→ HOW TO COMPLETE THIS TASK
Every single entry must be reproduced precisely.

→ SUPPLIED INFORMATION
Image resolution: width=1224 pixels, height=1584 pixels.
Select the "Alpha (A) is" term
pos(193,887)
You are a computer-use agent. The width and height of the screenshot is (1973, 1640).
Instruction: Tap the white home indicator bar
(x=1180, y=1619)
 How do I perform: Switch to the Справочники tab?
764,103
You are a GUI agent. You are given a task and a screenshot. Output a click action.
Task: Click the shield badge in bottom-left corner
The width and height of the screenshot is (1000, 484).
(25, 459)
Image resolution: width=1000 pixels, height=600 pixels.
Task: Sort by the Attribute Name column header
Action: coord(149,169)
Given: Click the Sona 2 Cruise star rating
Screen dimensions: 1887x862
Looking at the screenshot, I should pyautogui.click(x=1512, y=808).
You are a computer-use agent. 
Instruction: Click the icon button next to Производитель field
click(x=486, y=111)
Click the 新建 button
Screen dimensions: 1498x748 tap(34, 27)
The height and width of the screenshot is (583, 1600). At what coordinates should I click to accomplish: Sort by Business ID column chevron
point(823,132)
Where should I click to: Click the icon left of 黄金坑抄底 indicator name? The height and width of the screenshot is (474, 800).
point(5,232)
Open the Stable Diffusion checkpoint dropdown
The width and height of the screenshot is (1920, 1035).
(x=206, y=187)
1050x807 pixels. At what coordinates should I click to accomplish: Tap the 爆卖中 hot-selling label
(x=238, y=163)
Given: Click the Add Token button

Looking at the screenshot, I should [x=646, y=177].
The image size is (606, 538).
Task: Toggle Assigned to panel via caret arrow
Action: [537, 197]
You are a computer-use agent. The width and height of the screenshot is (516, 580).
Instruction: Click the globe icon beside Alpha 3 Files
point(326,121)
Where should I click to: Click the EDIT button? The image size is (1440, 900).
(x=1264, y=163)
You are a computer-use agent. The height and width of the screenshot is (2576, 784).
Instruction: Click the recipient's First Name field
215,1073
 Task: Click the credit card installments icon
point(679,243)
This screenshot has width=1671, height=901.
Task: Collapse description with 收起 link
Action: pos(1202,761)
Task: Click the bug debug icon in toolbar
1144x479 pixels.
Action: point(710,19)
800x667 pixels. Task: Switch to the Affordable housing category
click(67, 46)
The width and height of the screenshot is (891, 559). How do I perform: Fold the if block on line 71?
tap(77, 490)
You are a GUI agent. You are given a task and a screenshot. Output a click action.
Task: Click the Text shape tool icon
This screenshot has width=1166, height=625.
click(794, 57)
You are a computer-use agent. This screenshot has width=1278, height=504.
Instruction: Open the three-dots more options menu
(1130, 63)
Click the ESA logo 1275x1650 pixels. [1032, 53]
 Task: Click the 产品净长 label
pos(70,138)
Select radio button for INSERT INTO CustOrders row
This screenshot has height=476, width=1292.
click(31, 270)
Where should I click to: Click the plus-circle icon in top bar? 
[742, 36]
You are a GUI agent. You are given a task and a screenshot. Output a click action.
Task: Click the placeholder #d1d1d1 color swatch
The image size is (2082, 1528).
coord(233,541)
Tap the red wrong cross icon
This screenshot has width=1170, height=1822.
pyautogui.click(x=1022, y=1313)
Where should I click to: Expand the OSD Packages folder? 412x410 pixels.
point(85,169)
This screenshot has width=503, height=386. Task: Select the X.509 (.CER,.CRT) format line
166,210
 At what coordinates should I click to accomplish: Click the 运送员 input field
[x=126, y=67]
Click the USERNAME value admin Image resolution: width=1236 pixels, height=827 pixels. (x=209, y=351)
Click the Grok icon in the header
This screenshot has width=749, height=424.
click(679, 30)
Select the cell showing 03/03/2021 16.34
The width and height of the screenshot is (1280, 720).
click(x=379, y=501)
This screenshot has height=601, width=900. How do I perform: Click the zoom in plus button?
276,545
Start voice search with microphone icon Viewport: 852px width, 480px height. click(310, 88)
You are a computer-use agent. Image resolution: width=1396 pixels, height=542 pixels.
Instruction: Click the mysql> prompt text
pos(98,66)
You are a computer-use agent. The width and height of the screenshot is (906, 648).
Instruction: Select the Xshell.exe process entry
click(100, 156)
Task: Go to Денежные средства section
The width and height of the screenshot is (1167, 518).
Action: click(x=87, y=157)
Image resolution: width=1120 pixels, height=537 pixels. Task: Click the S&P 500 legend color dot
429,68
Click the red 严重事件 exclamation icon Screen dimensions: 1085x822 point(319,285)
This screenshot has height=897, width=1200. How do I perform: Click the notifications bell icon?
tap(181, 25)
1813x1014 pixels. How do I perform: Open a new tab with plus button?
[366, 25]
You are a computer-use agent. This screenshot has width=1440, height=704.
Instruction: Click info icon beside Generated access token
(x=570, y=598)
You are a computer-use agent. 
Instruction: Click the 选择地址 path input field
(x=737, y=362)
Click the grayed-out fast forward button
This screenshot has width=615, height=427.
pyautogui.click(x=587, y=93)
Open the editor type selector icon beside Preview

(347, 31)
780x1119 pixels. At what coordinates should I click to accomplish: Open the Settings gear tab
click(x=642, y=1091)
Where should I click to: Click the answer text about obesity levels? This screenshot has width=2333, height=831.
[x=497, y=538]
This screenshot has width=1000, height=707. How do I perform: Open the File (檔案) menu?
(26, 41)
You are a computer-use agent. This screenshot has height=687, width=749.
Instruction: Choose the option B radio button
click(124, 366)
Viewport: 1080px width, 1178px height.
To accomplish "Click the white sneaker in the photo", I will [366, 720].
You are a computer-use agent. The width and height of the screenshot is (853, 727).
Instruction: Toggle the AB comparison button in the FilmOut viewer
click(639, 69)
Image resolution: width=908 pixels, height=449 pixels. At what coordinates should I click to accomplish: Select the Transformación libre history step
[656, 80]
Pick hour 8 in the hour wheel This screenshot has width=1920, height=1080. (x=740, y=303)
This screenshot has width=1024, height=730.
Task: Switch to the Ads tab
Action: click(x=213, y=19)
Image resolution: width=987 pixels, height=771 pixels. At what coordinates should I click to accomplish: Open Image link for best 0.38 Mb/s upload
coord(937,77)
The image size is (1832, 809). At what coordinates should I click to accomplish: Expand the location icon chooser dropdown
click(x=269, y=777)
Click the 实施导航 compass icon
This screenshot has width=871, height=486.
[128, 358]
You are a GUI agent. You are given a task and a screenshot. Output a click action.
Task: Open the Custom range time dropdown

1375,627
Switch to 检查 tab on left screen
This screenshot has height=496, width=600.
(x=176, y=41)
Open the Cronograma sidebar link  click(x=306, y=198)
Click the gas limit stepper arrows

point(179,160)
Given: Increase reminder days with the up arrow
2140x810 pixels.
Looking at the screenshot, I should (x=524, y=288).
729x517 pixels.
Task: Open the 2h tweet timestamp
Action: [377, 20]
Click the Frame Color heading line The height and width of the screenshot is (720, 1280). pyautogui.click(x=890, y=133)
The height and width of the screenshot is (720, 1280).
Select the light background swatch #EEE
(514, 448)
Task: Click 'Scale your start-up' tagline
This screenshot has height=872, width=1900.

→ OUTPUT FOR THIS EXERCISE
Image resolution: width=1224 pixels, height=1584 pixels.
Select the "Alpha (A) is" term
pos(193,887)
You are a computer-use agent. The width and height of the screenshot is (1973, 1640).
Instruction: Tap the white home indicator bar
(x=1180, y=1619)
 How do I perform: Switch to the Справочники tab?
764,103
You are a GUI agent. You are given a task and a screenshot. Output a click action.
Task: Click the shield badge in bottom-left corner
The width and height of the screenshot is (1000, 484).
(25, 459)
Image resolution: width=1000 pixels, height=600 pixels.
Task: Sort by the Attribute Name column header
Action: coord(149,169)
Given: Click the Sona 2 Cruise star rating
Screen dimensions: 1887x862
Looking at the screenshot, I should pyautogui.click(x=1512, y=808).
You are a computer-use agent. 
Instruction: Click the icon button next to Производитель field
click(x=486, y=111)
Click the 新建 button
Screen dimensions: 1498x748 tap(34, 27)
The height and width of the screenshot is (583, 1600). At what coordinates should I click to accomplish: Sort by Business ID column chevron
point(823,132)
Where should I click to: Click the icon left of 黄金坑抄底 indicator name? The height and width of the screenshot is (474, 800).
point(5,232)
Open the Stable Diffusion checkpoint dropdown
The width and height of the screenshot is (1920, 1035).
(x=206, y=187)
1050x807 pixels. At what coordinates should I click to accomplish: Tap the 爆卖中 hot-selling label
(x=238, y=163)
Given: Click the Add Token button

Looking at the screenshot, I should [x=646, y=177].
The image size is (606, 538).
Task: Toggle Assigned to panel via caret arrow
Action: [537, 197]
You are a computer-use agent. The width and height of the screenshot is (516, 580).
Instruction: Click the globe icon beside Alpha 3 Files
point(326,121)
Where should I click to: Click the EDIT button? The image size is (1440, 900).
(x=1264, y=163)
You are a computer-use agent. The height and width of the screenshot is (2576, 784).
Instruction: Click the recipient's First Name field
215,1073
 Task: Click the credit card installments icon
point(679,243)
This screenshot has width=1671, height=901.
Task: Collapse description with 收起 link
Action: pos(1202,761)
Task: Click the bug debug icon in toolbar
1144x479 pixels.
Action: point(710,19)
800x667 pixels. Task: Switch to the Affordable housing category
click(67, 46)
The width and height of the screenshot is (891, 559). How do I perform: Fold the if block on line 71?
tap(77, 490)
You are a GUI agent. You are given a task and a screenshot. Output a click action.
Task: Click the Text shape tool icon
This screenshot has width=1166, height=625.
click(794, 57)
You are a computer-use agent. This screenshot has width=1278, height=504.
Instruction: Open the three-dots more options menu
(1130, 63)
Click the ESA logo 1275x1650 pixels. [1032, 53]
 Task: Click the 产品净长 label
pos(70,138)
Select radio button for INSERT INTO CustOrders row
This screenshot has height=476, width=1292.
click(31, 270)
Where should I click to: Click the plus-circle icon in top bar? 
[742, 36]
You are a GUI agent. You are given a task and a screenshot. Output a click action.
Task: Click the placeholder #d1d1d1 color swatch
The image size is (2082, 1528).
coord(233,541)
Tap the red wrong cross icon
This screenshot has width=1170, height=1822.
pyautogui.click(x=1022, y=1313)
Where should I click to: Expand the OSD Packages folder? 412x410 pixels.
point(85,169)
This screenshot has width=503, height=386. Task: Select the X.509 (.CER,.CRT) format line
166,210
 At what coordinates should I click to accomplish: Click the 运送员 input field
[x=126, y=67]
Click the USERNAME value admin Image resolution: width=1236 pixels, height=827 pixels. (x=209, y=351)
Click the Grok icon in the header
This screenshot has width=749, height=424.
click(679, 30)
Select the cell showing 03/03/2021 16.34
The width and height of the screenshot is (1280, 720).
click(x=379, y=501)
This screenshot has height=601, width=900. How do I perform: Click the zoom in plus button?
276,545
Start voice search with microphone icon Viewport: 852px width, 480px height. click(310, 88)
You are a computer-use agent. Image resolution: width=1396 pixels, height=542 pixels.
Instruction: Click the mysql> prompt text
pos(98,66)
You are a computer-use agent. The width and height of the screenshot is (906, 648).
Instruction: Select the Xshell.exe process entry
click(100, 156)
Task: Go to Денежные средства section
The width and height of the screenshot is (1167, 518).
Action: click(x=87, y=157)
Image resolution: width=1120 pixels, height=537 pixels. Task: Click the S&P 500 legend color dot
429,68
Click the red 严重事件 exclamation icon Screen dimensions: 1085x822 point(319,285)
This screenshot has height=897, width=1200. How do I perform: Click the notifications bell icon?
tap(181, 25)
1813x1014 pixels. How do I perform: Open a new tab with plus button?
[366, 25]
You are a computer-use agent. This screenshot has width=1440, height=704.
Instruction: Click info icon beside Generated access token
(x=570, y=598)
You are a computer-use agent. 
Instruction: Click the 选择地址 path input field
(x=737, y=362)
Click the grayed-out fast forward button
This screenshot has width=615, height=427.
pyautogui.click(x=587, y=93)
Open the editor type selector icon beside Preview

(347, 31)
780x1119 pixels. At what coordinates should I click to accomplish: Open the Settings gear tab
click(x=642, y=1091)
Where should I click to: Click the answer text about obesity levels? This screenshot has width=2333, height=831.
[x=497, y=538]
This screenshot has width=1000, height=707. How do I perform: Open the File (檔案) menu?
(26, 41)
You are a computer-use agent. This screenshot has height=687, width=749.
Instruction: Choose the option B radio button
click(124, 366)
Viewport: 1080px width, 1178px height.
To accomplish "Click the white sneaker in the photo", I will [366, 720].
You are a computer-use agent. The width and height of the screenshot is (853, 727).
Instruction: Toggle the AB comparison button in the FilmOut viewer
click(639, 69)
Image resolution: width=908 pixels, height=449 pixels. At what coordinates should I click to accomplish: Select the Transformación libre history step
[656, 80]
Pick hour 8 in the hour wheel This screenshot has width=1920, height=1080. (x=740, y=303)
This screenshot has width=1024, height=730.
Task: Switch to the Ads tab
Action: click(x=213, y=19)
Image resolution: width=987 pixels, height=771 pixels. At what coordinates should I click to accomplish: Open Image link for best 0.38 Mb/s upload
coord(937,77)
The image size is (1832, 809). At what coordinates should I click to accomplish: Expand the location icon chooser dropdown
click(x=269, y=777)
Click the 实施导航 compass icon
This screenshot has width=871, height=486.
[128, 358]
You are a GUI agent. You are given a task and a screenshot. Output a click action.
Task: Open the Custom range time dropdown

1375,627
Switch to 检查 tab on left screen
This screenshot has height=496, width=600.
(x=176, y=41)
Open the Cronograma sidebar link  click(x=306, y=198)
Click the gas limit stepper arrows

point(179,160)
Given: Increase reminder days with the up arrow
2140x810 pixels.
Looking at the screenshot, I should (x=524, y=288).
729x517 pixels.
Task: Open the 2h tweet timestamp
Action: [377, 20]
Click the Frame Color heading line The height and width of the screenshot is (720, 1280). pyautogui.click(x=890, y=133)
The height and width of the screenshot is (720, 1280).
Select the light background swatch #EEE
(514, 448)
Task: Click 'Scale your start-up' tagline
This screenshot has height=872, width=1900.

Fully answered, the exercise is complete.